Discussion on the Intermediate State
in the Mahâvibhâsha

Translated from the Chinese version by Xuanzang
Apidamo da pibosha lun, T 1545, vol. 27, p. 356-64
玄奘譯阿毘達磨大毘婆沙論卷第六十九-七十
結蘊第二中有情納息第三之七-八

– Why have the venerable ones included a discussion about the intermediate state 中有 in this varga (納息 category) ?
– In order to put an end to heresies and manifest the right view. Indeed, some, like the Vibhâjyavâdins 分別論者, maintain that birth in the three worlds does not imply any intermediate state. Others explain that it is sure that birth in the Worlds of Desire and Form imply an intermediate state : such is the view of the Logicians ( ? 應理論者).
– What, then, are the criteria of the Vibhâjyavâdins allowing them to assert the non-existence of the intermediate state ?
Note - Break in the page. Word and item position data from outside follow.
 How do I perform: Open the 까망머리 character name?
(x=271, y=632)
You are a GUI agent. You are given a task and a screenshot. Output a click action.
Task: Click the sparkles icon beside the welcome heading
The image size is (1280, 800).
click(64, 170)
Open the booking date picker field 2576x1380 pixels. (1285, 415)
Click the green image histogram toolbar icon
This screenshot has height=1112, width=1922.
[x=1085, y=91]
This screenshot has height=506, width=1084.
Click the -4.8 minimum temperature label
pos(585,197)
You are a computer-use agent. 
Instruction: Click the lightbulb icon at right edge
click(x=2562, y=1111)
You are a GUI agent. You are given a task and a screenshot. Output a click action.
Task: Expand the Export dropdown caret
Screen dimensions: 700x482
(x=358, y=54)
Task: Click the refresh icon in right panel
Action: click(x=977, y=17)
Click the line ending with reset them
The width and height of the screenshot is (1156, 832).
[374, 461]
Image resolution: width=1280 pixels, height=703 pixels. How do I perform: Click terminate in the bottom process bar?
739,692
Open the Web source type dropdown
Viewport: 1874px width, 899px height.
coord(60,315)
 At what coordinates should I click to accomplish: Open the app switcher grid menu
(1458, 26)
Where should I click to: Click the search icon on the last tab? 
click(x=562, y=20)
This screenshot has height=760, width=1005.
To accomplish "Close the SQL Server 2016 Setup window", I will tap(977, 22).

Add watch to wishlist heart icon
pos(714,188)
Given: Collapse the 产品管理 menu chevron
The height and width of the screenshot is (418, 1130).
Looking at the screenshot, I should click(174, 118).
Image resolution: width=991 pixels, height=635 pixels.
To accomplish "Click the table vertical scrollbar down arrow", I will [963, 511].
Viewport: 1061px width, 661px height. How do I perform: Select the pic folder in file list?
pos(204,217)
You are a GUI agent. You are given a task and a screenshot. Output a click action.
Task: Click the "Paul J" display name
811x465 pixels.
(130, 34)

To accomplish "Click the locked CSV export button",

– They refer to textual evidence 至教量 by quoting a sûtra 契經 which says that one who has committed one of the five actions « with immediate retribution » 五無間業 will for sure be immediately reborn in hell. This immediate rebirth in hell is a clear proof of the non-existence of any intermediate state. A gâthâ 伽他 says :
« You who are reborn today, you quit your lofty position
And utterly decline to approach Yamarâja 琰魔王.
You’d like to go forwards but have no provisions 資量,
And if you want to rest in between, you’ll find no place to stop over. »
This « no place to stop in between » 中間無所止處 allows them to ascertain the non-existence of this intermediate state.
Answering to our objections, they also prove 說過難證 this non-existence saying : as there is no gap between a form and its reflection 影光中無間隙, in the same way there is no gap between death and rebirth. How do you, Logicians, they say, prove the existence of an intermediate state with valid criteria ?
– We use a valid cognition derived from an authoritative text which says that « the one who enters its mother’s womb must have a direct experience of three things : 1) the mother’s body must be in time and fit 時調適 ; 2) father and mother must unite ; and 3) the gandharva 健達縛 must appear right in front of them. » So, what gandharva could it be if not a being in the intermediate state ? Who or what could make this experience once the previous aggregates are destroyed ? A being in the intermediate state is thus referred to as the gandharva.
Moreover, since texts mention « parinirvâna in between » 中般涅槃, if there is no intermediate state, how is such a parinirvâna possible ?
Another text reads : « When this body is destroyed and the next is not yet born, a mental sentient being, stopped by desire, engages in appropriation. » 意成有情依止於愛而設施取。
If the Bhagavân spoke thus, we can be definitely sure that there must be an intermediate state. If it were not the case, what would this « mental sentient being » refer to ?
Moreover, their denial can be countered by other evidences, for instance : if an individual dies here [in Jambudvîpa] to be reborn in the Northern Continent of Uttarakuru, etc. 北俱盧等, and if there is nothing like an intermediate state, there will be an interruption between the destruction of its present body and the birth in the next one. In that case, the next body would exist unpreceded and this one would be nothing in spite of its existence – thus goes the nature of things 法亦應爾. What basically does not exist would exist and the existing would return to nothingness. But as such defect is impossible, we have another evidence of the necessary existence of the intermediate state.